You and Yours
- Other names: You & Yours
- Genre: Consumer affairs
- Running time: 53 minutes
- Country of origin: United Kingdom
- Language: English
- Home station: BBC Radio 4
- Hosted by: Winifred Robinson, Peter White, Shari Vahl
- Original release: October 1970
- Website: Website

= You and Yours =

BBC radio programme

You and Yours is a British radio consumer affairs programme, broadcast on BBC Radio 4 and produced by BBC News.

==History==
You and Yours began broadcasting in October 1970, when its first presenter was Joan York. In the 1980s it briefly ran seven days a week. In April 1998 it was increased from a 25-minute programme to 55 minutes. However, in 2014 the running time was reduced to approximately 40 minutes to make space for Radio 4's World War I drama Home Front which went out between 12.04 and 12.15. In the months when Home Front was not broadcast a different programme took its place and You and Yours continued to begin at 12.15. In October, the programme's number of presenters changed from two to one. The breadth of topics covered was extended to global problems as well as those closer to home.

- _About this task_
Rewrite the entry on You and Yours starting at "BBC radio programme" and ending at "closer to home.", changing "Home Front" to "the serial" throughout.

- _Provided material_
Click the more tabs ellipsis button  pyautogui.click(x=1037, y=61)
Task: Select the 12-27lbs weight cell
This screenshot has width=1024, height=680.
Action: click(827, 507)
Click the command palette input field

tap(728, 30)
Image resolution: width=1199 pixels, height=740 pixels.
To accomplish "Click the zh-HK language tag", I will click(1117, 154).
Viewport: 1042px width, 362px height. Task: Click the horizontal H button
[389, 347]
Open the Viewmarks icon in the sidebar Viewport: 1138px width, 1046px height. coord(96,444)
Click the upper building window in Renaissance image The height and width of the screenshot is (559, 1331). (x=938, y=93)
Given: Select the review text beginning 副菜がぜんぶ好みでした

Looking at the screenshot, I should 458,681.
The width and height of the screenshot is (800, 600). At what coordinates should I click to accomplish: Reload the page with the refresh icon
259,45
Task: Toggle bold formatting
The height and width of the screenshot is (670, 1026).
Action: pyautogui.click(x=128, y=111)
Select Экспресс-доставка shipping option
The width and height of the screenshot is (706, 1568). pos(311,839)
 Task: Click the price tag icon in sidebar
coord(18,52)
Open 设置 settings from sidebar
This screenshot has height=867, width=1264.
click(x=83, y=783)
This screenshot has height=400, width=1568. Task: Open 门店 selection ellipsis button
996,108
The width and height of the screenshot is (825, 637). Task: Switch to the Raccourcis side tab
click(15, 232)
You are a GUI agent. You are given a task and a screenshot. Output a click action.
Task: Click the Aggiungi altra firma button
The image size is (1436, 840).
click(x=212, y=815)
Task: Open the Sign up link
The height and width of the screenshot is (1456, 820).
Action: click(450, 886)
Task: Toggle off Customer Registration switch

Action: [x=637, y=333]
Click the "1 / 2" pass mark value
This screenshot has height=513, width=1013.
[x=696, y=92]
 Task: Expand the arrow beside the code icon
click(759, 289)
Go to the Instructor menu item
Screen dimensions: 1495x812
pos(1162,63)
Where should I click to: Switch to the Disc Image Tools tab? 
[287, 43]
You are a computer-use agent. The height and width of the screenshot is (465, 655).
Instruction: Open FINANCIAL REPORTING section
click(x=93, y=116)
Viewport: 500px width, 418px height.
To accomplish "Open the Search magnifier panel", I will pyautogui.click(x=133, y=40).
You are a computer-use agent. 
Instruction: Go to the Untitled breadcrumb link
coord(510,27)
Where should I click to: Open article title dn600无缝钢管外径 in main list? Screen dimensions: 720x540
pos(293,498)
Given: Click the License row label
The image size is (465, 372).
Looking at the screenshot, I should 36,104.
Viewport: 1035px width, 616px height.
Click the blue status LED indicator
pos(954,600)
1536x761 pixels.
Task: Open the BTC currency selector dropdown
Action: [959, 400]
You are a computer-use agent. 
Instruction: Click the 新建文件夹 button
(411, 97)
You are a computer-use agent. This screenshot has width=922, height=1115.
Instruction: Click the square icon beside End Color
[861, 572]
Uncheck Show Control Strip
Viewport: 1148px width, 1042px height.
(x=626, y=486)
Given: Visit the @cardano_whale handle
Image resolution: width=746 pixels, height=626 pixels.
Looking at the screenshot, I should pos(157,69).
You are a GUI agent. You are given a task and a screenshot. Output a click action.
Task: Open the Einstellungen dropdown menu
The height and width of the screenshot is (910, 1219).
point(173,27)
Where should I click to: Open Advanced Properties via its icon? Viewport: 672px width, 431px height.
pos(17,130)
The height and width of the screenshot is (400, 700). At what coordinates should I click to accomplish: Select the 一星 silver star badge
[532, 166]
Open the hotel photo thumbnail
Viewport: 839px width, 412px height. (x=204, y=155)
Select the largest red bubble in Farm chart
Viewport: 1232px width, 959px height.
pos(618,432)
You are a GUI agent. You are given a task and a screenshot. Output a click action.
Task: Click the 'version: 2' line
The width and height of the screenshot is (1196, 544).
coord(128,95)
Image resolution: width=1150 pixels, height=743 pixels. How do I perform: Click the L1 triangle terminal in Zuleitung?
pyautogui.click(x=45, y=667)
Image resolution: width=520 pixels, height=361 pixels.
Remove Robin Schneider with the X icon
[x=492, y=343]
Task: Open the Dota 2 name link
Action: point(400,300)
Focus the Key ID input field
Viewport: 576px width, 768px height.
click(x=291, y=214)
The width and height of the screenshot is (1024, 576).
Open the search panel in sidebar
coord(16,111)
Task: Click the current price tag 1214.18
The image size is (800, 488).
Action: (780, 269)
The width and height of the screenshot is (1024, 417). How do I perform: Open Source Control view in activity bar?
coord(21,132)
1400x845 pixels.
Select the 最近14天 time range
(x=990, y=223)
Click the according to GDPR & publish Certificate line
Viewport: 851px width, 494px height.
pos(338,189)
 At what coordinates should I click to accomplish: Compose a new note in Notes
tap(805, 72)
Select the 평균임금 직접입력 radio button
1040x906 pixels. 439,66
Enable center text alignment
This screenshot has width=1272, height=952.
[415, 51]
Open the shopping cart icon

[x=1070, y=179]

- _Solution to this problem_
BBC radio programme

You and Yours is a British radio consumer affairs programme, broadcast on BBC Radio 4 and produced by BBC News.

==History==
You and Yours began broadcasting in October 1970, when its first presenter was Joan York. In the 1980s it briefly ran seven days a week. In April 1998 it was increased from a 25-minute programme to 55 minutes. However, in 2014 the running time was reduced to approximately 40 minutes to make space for Radio 4's World War I drama the serial which went out between 12.04 and 12.15. In the months when the serial was not broadcast a different programme took its place and You and Yours continued to begin at 12.15. In October, the programme's number of presenters changed from two to one. The breadth of topics covered was extended to global problems as well as those closer to home.